Yes, I’m kidding, sort of, and I do occasionally read contemporary crime fiction, as when I’m on an Edgar or Shamus committee, or when one of my writer friends has something out. Thankfully my writer friends are very good – people like Ed Gorman, Steve Mertz, Bob Goldsborough, Bill Crider, Bob Randisi, John Lutz, and half a dozen more.

And I know that a lot of writers continue to read voraciously in their own fields, so this is probably a weakness on my part. But I mention this chiefly to make the point that if I’m setting out to work in another writer’s wheelhouse, it’s more likely to be Mickey Spillane or Rex Stout than John Grisham or Lee Child.

But there’s something else odd – and frankly disturbing, and certainly humbling – that turns up in a good number of these Amazon reader reviews. A lot of these readers think I’m a “new” writer; a fair amount of ‘em go out of their way to say they’ve never heard of me.

I realize I’m not John Grisham or Lee Child, but while I have not read either of those very popular writers, I am aware of their existence. As someone who spends plenty of time wandering in bookstores, and studying the section where my work is shelved, I have a strong awareness (without reading them) of scores of writers in my genre. I read Mystery Scene, Crimespree, The Strand, Deadly Pleasures, always read the review column in EQMM, and attend Bouchercons frequently. So I know who my contemporaries are.

Yet these mystery fans, writing Amazon reviews…some of them, anyway…haven’t noticed I’m alive during this forty-year career of mine. Haven’t noticed my byline on ROAD TO PERDITION or CSI or the Spillane collaborations or…anything. It’s as if they know only the authors whose names they’ve encountered in airport gift shops.

So when I see SUPREME JUSTICE with 500-plus Amazon reviews, and, for example, KING OF THE WEEDS sitting at 21 reviews, I am as disappointed about the latter as I am thrilled about the former.

And sadly convinced that marketing is king.

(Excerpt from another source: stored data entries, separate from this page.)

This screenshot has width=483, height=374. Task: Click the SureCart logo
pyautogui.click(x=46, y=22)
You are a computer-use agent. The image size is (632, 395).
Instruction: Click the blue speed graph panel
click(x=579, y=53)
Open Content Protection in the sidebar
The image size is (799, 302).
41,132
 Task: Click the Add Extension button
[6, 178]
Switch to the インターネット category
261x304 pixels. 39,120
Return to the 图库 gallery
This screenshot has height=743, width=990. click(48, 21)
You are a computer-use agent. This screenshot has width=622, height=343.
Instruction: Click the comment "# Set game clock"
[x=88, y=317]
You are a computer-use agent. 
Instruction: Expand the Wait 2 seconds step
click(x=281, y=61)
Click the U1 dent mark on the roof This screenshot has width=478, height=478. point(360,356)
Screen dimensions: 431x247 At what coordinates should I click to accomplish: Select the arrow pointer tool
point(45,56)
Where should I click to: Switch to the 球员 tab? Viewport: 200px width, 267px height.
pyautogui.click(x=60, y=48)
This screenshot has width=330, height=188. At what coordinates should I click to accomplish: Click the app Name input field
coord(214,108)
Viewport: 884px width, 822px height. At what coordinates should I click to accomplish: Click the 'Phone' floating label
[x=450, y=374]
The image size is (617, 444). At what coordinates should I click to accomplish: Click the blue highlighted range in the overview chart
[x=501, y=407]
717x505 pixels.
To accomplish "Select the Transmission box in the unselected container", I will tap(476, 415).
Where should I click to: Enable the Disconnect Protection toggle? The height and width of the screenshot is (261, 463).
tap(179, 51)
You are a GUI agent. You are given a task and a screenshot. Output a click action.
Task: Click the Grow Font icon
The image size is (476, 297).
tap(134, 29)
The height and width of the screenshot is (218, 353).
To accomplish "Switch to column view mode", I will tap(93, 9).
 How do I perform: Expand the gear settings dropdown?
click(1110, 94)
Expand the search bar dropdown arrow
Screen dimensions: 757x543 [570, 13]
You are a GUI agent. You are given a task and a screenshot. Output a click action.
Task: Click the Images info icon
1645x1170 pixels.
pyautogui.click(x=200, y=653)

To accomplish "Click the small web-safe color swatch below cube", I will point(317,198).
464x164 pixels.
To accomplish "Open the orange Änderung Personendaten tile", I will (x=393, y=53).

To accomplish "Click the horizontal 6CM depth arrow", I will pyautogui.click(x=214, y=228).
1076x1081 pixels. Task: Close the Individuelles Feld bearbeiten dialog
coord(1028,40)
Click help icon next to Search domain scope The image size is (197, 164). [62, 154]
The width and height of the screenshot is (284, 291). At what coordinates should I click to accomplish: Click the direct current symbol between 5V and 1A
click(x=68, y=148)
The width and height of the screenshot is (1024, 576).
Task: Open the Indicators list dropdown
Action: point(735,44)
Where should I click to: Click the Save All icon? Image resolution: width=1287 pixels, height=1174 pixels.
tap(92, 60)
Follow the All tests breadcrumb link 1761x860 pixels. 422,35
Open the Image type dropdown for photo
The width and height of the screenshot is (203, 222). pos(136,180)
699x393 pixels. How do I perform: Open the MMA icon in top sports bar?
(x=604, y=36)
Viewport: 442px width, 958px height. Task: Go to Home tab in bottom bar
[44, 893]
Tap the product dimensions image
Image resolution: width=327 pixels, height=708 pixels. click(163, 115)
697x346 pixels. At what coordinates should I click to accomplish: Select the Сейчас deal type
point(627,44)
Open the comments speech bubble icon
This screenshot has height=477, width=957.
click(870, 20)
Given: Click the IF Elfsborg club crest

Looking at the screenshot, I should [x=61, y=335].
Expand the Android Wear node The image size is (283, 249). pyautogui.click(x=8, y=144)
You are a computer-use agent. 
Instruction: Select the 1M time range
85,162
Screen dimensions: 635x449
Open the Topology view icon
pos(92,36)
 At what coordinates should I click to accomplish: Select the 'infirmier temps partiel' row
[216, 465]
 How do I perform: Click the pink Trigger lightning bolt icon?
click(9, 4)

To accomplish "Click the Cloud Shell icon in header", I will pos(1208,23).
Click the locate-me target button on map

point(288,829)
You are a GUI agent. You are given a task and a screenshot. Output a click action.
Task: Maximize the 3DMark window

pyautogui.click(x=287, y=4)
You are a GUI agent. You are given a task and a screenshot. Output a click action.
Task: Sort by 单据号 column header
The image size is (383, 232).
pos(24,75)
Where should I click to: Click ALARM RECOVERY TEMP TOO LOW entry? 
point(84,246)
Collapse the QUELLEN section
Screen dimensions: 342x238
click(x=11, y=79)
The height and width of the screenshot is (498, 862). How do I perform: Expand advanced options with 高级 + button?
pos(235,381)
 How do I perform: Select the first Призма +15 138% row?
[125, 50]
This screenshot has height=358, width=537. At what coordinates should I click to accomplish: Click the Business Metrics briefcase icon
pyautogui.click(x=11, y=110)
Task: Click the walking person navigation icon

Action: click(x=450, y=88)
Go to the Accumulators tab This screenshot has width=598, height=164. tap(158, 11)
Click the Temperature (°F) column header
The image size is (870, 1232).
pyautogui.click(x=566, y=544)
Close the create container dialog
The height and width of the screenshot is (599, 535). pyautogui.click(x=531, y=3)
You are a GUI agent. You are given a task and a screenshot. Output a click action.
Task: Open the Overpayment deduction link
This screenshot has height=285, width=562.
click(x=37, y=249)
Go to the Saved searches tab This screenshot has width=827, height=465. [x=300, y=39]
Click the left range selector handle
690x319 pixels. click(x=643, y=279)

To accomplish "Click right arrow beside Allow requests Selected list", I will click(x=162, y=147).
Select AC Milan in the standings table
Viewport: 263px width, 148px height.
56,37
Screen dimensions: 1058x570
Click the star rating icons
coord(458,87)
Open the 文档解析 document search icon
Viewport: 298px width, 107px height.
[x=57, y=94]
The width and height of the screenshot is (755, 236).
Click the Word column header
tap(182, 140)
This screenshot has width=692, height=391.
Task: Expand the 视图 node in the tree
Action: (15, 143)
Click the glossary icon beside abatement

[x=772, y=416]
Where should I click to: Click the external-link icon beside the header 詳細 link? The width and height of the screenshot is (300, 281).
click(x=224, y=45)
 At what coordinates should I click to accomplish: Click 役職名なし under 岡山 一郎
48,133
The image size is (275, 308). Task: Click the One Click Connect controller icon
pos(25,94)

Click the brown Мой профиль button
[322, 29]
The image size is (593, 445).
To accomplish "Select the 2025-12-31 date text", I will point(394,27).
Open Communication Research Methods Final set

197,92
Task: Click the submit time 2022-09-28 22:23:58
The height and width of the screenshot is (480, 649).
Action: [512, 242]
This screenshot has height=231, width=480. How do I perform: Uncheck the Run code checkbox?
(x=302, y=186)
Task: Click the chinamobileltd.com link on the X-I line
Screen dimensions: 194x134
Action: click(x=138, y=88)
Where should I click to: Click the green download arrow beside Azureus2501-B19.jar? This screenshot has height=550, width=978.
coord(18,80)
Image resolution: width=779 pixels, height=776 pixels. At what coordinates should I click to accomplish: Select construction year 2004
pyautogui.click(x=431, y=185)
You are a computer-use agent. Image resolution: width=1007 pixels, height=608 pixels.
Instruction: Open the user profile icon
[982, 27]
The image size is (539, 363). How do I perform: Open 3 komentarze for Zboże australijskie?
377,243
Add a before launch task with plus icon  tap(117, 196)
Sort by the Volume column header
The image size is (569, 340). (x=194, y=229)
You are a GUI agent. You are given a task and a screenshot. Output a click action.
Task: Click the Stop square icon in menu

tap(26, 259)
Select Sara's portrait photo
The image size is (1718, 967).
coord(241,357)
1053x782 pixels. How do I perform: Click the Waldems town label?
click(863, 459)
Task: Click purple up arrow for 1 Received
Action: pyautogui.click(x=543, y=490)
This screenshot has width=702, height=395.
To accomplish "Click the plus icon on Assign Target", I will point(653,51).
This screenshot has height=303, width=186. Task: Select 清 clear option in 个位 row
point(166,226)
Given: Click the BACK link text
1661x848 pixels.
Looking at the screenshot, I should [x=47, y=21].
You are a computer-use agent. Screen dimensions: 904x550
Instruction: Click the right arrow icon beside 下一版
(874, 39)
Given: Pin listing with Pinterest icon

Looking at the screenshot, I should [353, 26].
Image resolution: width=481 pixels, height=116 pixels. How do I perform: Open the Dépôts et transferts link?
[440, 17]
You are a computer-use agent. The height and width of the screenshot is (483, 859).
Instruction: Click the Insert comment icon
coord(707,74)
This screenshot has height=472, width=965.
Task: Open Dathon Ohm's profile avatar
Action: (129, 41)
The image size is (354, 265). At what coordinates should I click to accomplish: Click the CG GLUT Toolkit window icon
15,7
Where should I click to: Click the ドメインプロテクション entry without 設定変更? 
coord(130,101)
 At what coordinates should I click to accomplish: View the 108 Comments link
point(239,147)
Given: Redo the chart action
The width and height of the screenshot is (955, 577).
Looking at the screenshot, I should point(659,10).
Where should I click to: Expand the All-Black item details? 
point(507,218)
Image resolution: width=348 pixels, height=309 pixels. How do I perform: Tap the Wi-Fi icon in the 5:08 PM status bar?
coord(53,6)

Here I thought it was writing. What a schmuck!

* * *

Speaking of EQMM, reviewer Steve Steinbock has nice things to say this month about THE WRONG QUARRY and ANTIQUES CON, and other projects of mine. Here’s where you can see it on line; the reviews in question are toward the end.

A very cool new Facebook page dedicated to Mike Hammer and Stacy Keach is here.

The SUPREME JUSTICE reviews on the Net are starting to hit, like this one from Crimespree’s site.

Here’s another…

and another[Note from Nate: This one's got a drawing for a free copy too!]

and another.

ROAD TO PERDITION continues to make best comics-to-movies lists.

Finally, here’s a very nice KING OF THE WEEDS review from Nerdspan.

M.A.C.

Royal Reviews for KING OF THE WEEDS

Tuesday, May 13th, 2014

Majestic reviews have been pouring in for the new Mike Hammer, KING OF THE WEEDS (I’ll share some of them below).

Barb and I drove to St. Louis for Mother’s Day weekend with son Nate and his bride Abby (see pic taken on Sunday at the Wildflower restaurant, site of their wedding in 2012). On the way there and back, we listened to Stacy Keach’s reading of KING OF THE WEEDS.

Mothers Day 2014

It’s impossible for me to overstate what a thrill it is for me to hear Stacy read these Spillane/Collins collaborations. He’s done an incredible job on all of them, but perhaps because of the vaguely melancholy nature of this tale of an older Hammer, he brought something very special to it.

The book itself was a tricky and challenging one, because Mickey had taken several passes at it, combining chapters from one draft into another. There are three major plot elements – the mob billions from BLACK ALLEY, the mysterious deaths of police officers by seeming accident, and the release of a man convicted of a notorious series of slayings forty years ago (Pat Chambers’ first major arrest). In various versions, Mickey would abandon one or more of these elements, and I determined – in part to use as much of his work as possible – to make all three weave together in a credible and interesting manner. I actually put off the writing of KING OF THE WEEDS till last among the major manuscripts, because I knew it would be a bear, and I feared it might be the weakest of the six. But I feel it turned out very well indeed – thanks in large part to the genius of Mickey Spillane – and reviewers and readers are agreeing, a number singling it out as the best of all six.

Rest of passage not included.